▸ **TUGAS**: Lanjutkan teks tentang hakikat gempa bumi, mulai tepat setelah kalimat terakhirnya.

**** KUTIPAN SUMBER

Musibah, betapa pun kecilnya, selalu
akan meninggalkan duka. Lebih-lebih bila musibah itu skalanya besar,
duka itu bisa menjelma menjadi nestapa yang berkepanjangan. Apa
sebenarnya makna dari sebuah musibah? Pelajaran apa yang bisa kita ambil
dari peristiwa yang telah merenggut ratusan ribu nyawa manusia dan
harta yang demikian besar itu? Berikut ini penjelasan asy-Syaikh Muqbil
tentang hakikat gempa, yang kita bisa mengambil pelajaran darinya dalam
musibah gempa bumi dan tsunami.
Orang-orang berbeda pendapat dalam
(menjelaskan penyebab terjadinya) gempa. Ada yang mengatakan bahwa gempa
merupakan peristiwa yang bersifat alami, tidak ada kaitannya dengan
agama. Sebagian lainnya mengatakan bahwa gempa merupakan ketentuan dan
takdir Allah subhanahu wa ta’ala yang tidak ada kaitannya dengan dosa.
Ada lagi yang mengatakan bahwa gempa
merupakan kejadian untuk membuat takut manusia dan tiada kaitannya
dengan dosa. Sebagian lagi mengatakan bahwa gempa terjadi disebabkan
oleh dosa manusia.
Jawabannya,—Allah subhanahu wa ta’ala
lah yang memberikan taufik untuk kebaikan dan kebenaran—sesungguhnya
gempa itu untuk menciptakan rasa takut (mengingatkan supaya sadar dan
kembali kepada agama –pen.) dan ia (terjadi) dengan qadha dan qadar Allah subhanahu wa ta’ala.

********
**** DAFTAR MATERI

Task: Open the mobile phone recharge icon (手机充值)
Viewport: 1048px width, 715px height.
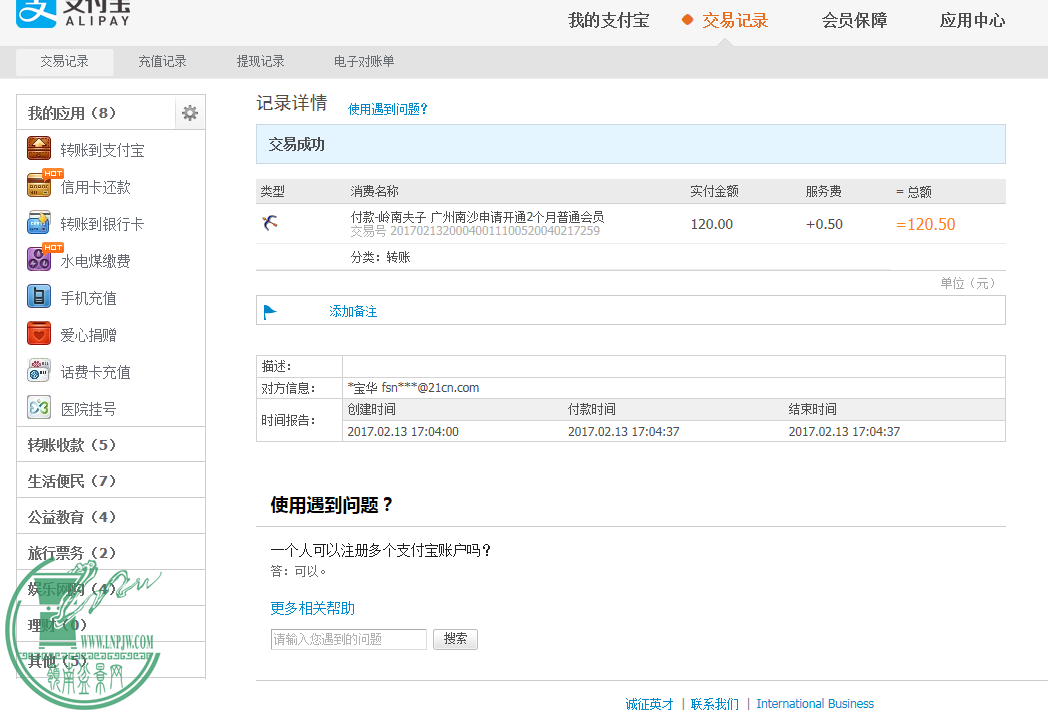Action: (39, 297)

********
**** DAFTAR MATERI

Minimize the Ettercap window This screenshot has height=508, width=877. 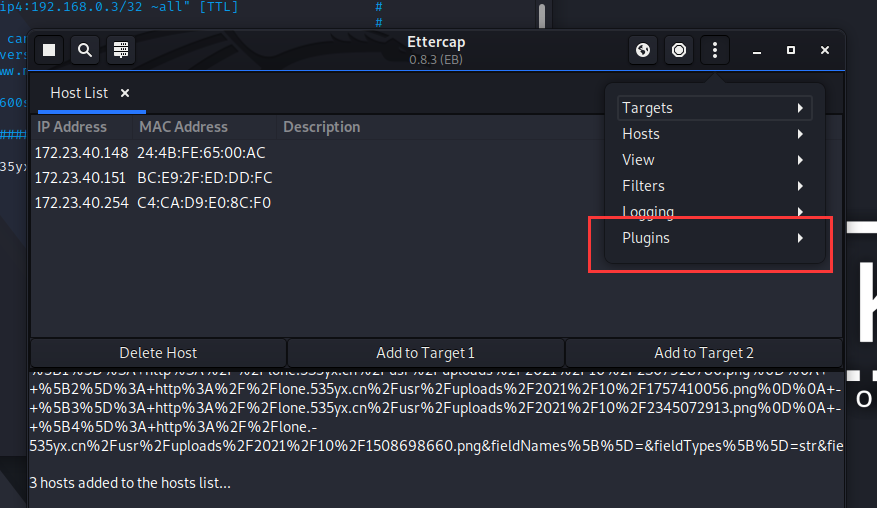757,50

********

▸ **JAWABAN BENAR**:
Gempa juga terjadi disebabkan dosa-dosa
manusia. Dengan demikian, terjadinya gempa adalah untuk membuat takut
manusia yang (masih) hidup yang menyaksikan kejadian itu.
Allah subhanahu wa ta’ala berfirman,
وَإِن مِّن قَرۡيَةٍ إِلَّا نَحۡنُ مُهۡلِكُوهَا قَبۡلَ يَوۡمِ ٱلۡقِيَٰمَةِ أَوۡ مُعَذِّبُوهَا عَذَابٗا شَدِيدٗاۚ كَانَ ذَٰلِكَ فِي ٱلۡكِتَٰبِ مَسۡطُورٗا ٥٨ وَمَا مَنَعَنَآ أَن نُّرۡسِلَ بِٱلۡأٓيَٰتِ إِلَّآ أَن كَذَّبَ بِهَا ٱلۡأَوَّلُونَۚ وَءَاتَيۡنَا ثَمُودَ ٱلنَّاقَةَ مُبۡصِرَةٗ فَظَلَمُواْ بِهَاۚ وَمَا نُرۡسِلُ بِٱلۡأٓيَٰتِ إِلَّا تَخۡوِيفٗا ٥٩
“Tidak ada satu
negeripun (yang durhaka penduduknya), melainkan Kami membinasakannya
sebelum hari kiamat atau Kami azab (penduduknya) dengan azab yang sangat
keras. Yang demikian itu telah tertulis di dalam kitab (Lauh Mahfuzh).
Dan sekali-kali tidak ada yang menghalangi Kami mengirimkan (kepadamu)
tanda-tanda (kekuasaan Kami), melainkan karena tanda-tanda itu telah
didustakan oleh orang-orang dahulu. Dan telah Kami berikan kepada Tsamud
unta betina itu (sebagai mu’jizat) yang dapat dilihat, tetapi mereka
menganiaya unta betina itu. Dan Kami tidak memberi tanda itu melainkan
untuk menakuti.” (Al-Isra’: 58—59)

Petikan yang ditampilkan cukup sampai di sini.